FALCON 12a
FEASIBILITY STUDY
D.C. George
December 1, 2010
The 12a’s wings each have seven pinion feathers and
progressive washout. The angle of attack of each progressively distal pinion
feather lessens in one degree increments toward the wing tip. The change from a
membrane covered wing to feathers was made for several reasons; the main one
being to gain a better glide ratio than could be expected from the membrane
style wing. To enable the craft to perform at the low airspeeds needed for a
foot-launched takeoff and landing, thin, highly chambered airfoils, set to a
high angle of attack, are proposed.
To estimate the amount of lift that these wings could produced, each wing element (each pinion feather, etc.), is approximated by a small, trapezoidal, swept-back wing with the proper airfoil and angle of attack (see the Falcon 12a Wing Data .png). The lift production of each wing element is then determined using NASA’s FoilSim II airfoil simulator[1].
Given the many power and energy relationships involved and the complex geometry of the wing motions, an Excel spreadsheet---the Falcon 12a Performance Evaluation Spreadsheet---was built to keep track of the processes and perform the calculations. The spreadsheet automatically updates all related values when an input variable such as the pilot’s weight or the hydraulic system pressure is changed. If the wing or airfoil geometry is changed, however, the new values must be run through the airfoil simulator before further processing by the spreadsheet. Placing the mouse cursor over a title box in the spreadsheet will show the particular equation used and give a brief explanation of the calculation.

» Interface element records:
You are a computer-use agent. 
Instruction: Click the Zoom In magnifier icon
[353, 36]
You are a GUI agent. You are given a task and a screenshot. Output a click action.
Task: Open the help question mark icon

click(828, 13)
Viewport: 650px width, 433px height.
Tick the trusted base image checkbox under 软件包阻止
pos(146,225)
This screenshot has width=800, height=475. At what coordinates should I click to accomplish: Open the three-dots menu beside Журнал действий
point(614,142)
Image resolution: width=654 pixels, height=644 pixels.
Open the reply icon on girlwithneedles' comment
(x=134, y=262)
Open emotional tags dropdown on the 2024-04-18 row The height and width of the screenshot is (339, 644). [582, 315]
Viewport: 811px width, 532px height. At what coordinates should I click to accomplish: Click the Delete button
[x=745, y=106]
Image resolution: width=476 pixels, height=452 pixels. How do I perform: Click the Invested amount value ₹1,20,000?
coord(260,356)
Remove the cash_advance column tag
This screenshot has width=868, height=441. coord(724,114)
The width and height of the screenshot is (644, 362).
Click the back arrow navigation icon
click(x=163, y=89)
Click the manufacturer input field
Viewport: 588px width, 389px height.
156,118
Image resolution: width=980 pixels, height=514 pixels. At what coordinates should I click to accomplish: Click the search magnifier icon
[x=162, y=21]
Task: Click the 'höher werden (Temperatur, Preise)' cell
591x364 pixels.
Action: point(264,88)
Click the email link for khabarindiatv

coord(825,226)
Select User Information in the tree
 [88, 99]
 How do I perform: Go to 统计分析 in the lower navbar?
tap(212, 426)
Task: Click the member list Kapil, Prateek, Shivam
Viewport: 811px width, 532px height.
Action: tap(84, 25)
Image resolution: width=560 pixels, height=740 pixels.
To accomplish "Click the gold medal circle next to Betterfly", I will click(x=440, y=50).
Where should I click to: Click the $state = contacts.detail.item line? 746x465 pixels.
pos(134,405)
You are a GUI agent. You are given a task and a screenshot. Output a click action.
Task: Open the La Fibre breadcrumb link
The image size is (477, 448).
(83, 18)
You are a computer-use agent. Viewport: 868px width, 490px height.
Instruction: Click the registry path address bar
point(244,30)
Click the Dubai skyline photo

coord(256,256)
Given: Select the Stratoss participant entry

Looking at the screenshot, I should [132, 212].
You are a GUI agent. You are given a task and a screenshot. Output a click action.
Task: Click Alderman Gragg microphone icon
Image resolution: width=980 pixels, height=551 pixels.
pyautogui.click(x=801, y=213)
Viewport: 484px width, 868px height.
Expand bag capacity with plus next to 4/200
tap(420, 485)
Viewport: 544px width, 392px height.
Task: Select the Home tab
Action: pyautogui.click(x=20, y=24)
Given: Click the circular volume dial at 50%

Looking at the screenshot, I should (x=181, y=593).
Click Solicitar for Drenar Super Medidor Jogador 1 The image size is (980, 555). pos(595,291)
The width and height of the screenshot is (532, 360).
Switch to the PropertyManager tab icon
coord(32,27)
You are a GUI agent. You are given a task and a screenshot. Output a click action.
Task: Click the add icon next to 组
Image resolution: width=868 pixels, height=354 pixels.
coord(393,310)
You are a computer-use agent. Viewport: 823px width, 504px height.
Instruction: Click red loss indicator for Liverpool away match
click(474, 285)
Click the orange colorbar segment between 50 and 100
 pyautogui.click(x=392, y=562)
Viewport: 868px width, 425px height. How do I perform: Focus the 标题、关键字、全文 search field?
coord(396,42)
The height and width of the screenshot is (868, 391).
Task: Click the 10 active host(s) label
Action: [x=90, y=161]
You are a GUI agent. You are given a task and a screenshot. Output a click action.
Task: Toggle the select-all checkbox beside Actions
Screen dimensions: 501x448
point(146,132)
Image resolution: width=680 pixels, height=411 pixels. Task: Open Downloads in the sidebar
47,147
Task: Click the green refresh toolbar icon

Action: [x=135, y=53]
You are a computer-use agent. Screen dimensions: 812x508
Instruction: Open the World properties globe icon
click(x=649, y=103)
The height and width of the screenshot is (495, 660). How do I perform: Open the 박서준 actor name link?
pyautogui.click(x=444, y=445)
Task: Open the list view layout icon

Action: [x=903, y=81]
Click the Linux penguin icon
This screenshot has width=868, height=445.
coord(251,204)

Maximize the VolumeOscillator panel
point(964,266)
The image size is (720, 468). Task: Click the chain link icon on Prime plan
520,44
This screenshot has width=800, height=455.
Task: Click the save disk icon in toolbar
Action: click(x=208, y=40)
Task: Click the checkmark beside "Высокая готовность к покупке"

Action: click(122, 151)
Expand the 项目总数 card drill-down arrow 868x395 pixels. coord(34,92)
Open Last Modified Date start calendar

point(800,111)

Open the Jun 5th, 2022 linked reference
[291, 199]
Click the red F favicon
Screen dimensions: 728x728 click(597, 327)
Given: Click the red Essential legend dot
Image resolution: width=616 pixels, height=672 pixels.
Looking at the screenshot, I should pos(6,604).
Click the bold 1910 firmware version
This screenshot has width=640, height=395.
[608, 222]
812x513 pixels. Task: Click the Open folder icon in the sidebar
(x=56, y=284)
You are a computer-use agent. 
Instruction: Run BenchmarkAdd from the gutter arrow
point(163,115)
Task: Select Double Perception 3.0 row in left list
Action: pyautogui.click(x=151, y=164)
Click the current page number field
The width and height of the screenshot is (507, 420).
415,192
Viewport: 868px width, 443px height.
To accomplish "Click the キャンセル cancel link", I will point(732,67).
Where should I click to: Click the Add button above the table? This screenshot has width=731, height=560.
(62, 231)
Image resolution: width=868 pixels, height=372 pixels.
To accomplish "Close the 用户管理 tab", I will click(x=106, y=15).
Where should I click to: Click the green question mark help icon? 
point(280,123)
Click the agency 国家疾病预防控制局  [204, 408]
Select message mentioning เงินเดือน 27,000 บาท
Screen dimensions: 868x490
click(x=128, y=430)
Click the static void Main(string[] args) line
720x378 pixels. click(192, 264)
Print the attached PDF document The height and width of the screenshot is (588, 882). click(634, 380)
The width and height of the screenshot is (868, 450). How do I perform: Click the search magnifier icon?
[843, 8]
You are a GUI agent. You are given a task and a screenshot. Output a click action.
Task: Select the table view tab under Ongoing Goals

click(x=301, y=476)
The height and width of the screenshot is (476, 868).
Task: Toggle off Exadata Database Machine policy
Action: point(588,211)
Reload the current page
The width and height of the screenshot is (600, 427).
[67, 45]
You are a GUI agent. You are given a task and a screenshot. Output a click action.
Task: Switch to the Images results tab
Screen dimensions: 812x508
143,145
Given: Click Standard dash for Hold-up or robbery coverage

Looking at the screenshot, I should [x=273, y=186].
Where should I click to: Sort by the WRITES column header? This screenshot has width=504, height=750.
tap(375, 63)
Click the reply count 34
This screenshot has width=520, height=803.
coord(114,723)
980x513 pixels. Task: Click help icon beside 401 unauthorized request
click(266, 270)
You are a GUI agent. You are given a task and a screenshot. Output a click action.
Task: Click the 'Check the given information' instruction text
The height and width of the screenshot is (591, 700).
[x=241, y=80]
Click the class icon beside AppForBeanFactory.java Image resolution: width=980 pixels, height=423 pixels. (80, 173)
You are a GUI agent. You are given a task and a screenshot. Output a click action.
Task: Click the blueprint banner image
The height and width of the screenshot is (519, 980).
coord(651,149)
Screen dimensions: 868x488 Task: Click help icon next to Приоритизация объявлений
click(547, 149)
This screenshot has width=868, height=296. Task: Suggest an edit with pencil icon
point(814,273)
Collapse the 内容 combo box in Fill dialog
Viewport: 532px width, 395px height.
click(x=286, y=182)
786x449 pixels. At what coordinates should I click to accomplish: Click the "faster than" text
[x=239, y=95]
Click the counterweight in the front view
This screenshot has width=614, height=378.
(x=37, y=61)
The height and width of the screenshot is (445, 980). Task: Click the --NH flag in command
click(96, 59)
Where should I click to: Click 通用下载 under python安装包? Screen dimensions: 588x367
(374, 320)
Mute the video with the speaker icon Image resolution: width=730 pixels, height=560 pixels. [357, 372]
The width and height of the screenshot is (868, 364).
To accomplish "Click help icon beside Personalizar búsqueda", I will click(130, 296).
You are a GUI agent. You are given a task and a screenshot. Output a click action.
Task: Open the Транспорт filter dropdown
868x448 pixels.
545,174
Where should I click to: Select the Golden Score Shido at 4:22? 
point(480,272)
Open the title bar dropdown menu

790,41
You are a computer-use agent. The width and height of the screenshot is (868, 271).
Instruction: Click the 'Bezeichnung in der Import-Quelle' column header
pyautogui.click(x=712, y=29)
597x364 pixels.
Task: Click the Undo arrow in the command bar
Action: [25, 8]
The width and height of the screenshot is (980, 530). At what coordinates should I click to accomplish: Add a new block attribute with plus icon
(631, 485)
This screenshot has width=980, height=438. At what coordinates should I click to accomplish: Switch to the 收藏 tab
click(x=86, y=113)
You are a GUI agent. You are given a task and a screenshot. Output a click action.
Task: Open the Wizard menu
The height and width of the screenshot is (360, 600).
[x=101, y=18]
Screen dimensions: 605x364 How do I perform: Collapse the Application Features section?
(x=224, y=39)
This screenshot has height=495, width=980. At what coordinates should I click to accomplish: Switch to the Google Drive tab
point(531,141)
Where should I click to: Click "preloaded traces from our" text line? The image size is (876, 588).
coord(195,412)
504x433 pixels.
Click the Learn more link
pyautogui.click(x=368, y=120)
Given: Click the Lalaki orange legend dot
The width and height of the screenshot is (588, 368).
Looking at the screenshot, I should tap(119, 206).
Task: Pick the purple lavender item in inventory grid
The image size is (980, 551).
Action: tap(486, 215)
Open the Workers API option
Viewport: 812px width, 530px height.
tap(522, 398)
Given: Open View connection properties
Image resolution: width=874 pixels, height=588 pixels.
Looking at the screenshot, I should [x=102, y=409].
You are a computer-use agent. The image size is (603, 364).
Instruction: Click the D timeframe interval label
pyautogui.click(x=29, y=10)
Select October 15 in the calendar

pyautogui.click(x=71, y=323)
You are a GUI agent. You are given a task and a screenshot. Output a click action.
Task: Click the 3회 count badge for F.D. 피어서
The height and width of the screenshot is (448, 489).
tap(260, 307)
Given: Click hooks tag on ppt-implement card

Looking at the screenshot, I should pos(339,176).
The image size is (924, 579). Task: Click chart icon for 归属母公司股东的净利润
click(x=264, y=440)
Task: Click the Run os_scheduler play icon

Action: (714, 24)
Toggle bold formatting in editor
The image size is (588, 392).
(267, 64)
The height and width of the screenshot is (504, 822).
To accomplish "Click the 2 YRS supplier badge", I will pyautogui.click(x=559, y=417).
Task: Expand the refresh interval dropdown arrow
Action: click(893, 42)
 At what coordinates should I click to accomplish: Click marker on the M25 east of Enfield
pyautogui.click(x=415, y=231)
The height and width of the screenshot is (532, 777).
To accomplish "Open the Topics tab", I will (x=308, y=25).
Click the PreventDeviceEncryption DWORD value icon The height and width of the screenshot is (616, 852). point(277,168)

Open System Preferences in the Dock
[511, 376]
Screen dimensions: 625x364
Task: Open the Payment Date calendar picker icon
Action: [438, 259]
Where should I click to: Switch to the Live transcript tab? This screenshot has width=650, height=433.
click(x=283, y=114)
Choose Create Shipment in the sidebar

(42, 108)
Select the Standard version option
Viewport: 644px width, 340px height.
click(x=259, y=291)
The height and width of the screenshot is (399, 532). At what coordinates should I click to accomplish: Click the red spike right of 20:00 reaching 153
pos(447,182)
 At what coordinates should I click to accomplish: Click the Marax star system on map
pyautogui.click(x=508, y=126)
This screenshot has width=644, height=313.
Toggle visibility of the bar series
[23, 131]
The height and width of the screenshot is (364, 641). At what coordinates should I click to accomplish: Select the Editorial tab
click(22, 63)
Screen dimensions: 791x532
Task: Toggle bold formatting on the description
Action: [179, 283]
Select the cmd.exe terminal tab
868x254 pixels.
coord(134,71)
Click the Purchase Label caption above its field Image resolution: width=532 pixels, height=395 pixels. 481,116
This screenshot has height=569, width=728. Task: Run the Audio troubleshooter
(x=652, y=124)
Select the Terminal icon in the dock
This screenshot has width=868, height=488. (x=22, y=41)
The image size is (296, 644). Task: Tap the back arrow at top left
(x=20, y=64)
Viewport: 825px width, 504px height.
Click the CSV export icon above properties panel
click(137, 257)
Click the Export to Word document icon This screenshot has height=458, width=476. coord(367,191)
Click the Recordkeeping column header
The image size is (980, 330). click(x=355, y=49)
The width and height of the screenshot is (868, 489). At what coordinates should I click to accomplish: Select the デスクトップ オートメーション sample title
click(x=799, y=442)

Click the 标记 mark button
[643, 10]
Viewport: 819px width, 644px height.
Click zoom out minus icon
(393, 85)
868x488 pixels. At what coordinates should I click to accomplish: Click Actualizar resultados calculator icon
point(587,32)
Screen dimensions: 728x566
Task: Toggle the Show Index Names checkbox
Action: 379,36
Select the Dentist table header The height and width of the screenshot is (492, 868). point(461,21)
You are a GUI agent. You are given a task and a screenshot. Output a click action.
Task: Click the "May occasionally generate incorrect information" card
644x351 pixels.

» SET EXERCISE 1: Please list the characteristics of the airfoils that the Falcon 12a feasibility study proposes for the low airspeeds of a foot-launched takeoff and landing.
» SET EXERCISE 2: Return the passage of the Falcon 12a feasibility study from "To estimate the" to "II airfoil simulator[1].", word for word.

» EXERCISE ANSWER 1:
- Thin
- Highly chambered
- Set to a high angle of attack

» EXERCISE ANSWER 2:
To estimate the amount of lift that these wings could produced, each wing element (each pinion feather, etc.), is approximated by a small, trapezoidal, swept-back wing with the proper airfoil and angle of attack (see the Falcon 12a Wing Data .png). The lift production of each wing element is then determined using NASA’s FoilSim II airfoil simulator[1].